The problem => Please filter the listing for the string "computer" and copy each matching line.
═══ Supplied material ═══
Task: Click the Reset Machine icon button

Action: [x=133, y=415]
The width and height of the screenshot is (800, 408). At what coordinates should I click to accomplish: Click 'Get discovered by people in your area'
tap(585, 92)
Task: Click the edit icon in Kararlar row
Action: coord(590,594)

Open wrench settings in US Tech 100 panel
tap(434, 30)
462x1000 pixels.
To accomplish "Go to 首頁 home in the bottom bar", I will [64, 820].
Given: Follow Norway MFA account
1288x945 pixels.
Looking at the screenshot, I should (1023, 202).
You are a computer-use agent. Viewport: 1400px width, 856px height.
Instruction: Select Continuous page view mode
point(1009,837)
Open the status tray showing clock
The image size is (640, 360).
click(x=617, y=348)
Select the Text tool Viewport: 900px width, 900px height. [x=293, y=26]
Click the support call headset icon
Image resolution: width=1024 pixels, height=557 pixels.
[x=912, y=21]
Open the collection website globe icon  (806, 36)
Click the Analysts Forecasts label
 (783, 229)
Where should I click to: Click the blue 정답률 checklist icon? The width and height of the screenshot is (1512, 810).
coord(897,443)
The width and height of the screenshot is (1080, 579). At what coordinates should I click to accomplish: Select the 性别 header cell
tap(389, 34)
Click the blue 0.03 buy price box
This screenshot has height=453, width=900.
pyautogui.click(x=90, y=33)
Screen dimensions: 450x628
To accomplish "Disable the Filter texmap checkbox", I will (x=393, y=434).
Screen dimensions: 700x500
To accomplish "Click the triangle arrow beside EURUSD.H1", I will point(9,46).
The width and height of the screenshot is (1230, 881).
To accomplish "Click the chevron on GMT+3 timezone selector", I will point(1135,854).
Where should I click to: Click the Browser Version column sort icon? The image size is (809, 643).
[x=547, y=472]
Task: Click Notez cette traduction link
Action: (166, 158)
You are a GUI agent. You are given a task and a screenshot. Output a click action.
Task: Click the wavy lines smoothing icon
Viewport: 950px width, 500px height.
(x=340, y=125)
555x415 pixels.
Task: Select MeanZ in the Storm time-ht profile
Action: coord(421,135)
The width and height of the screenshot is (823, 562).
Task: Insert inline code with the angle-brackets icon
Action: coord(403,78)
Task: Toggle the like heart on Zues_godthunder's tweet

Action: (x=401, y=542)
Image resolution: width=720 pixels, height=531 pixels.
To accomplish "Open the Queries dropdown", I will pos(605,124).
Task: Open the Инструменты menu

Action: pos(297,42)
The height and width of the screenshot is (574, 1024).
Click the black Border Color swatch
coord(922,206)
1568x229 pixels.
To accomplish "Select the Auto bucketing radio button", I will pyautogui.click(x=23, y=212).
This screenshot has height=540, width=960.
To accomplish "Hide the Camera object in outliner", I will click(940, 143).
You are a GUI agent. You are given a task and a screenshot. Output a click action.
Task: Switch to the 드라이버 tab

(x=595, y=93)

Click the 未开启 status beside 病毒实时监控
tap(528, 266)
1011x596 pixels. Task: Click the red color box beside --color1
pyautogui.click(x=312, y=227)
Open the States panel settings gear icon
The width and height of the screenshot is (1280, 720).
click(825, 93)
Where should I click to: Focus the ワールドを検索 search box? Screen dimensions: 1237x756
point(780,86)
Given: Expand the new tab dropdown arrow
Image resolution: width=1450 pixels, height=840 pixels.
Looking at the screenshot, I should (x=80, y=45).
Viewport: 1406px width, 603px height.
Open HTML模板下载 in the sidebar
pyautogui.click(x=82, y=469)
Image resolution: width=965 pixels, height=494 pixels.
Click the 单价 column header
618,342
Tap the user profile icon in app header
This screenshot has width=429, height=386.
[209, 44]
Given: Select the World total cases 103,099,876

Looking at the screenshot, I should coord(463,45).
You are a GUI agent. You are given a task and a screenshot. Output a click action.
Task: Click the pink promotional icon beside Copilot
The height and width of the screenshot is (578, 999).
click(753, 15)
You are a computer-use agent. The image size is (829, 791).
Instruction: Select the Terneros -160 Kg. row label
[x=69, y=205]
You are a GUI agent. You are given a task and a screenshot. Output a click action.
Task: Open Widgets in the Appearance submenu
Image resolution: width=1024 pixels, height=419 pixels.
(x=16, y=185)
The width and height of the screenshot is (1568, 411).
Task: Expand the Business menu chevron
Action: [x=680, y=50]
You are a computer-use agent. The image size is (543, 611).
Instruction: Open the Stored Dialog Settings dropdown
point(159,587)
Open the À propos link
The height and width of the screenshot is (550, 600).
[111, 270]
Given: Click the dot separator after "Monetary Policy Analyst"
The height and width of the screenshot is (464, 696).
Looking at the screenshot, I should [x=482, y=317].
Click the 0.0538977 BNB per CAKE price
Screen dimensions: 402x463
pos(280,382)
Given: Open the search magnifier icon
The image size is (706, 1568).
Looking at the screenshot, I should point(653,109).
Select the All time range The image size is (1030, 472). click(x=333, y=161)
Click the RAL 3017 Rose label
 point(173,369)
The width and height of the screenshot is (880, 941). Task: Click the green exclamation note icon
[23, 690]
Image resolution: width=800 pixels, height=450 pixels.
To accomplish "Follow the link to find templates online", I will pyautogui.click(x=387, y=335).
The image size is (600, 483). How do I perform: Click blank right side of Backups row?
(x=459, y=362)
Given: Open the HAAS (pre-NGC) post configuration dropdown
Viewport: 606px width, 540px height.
═══
Answer =>
You are a computer-use agent. Viewport: 1400px width, 856px height.
You are a computer-use agent. The image size is (829, 791).
You are a computer-use agent. The image size is (543, 611).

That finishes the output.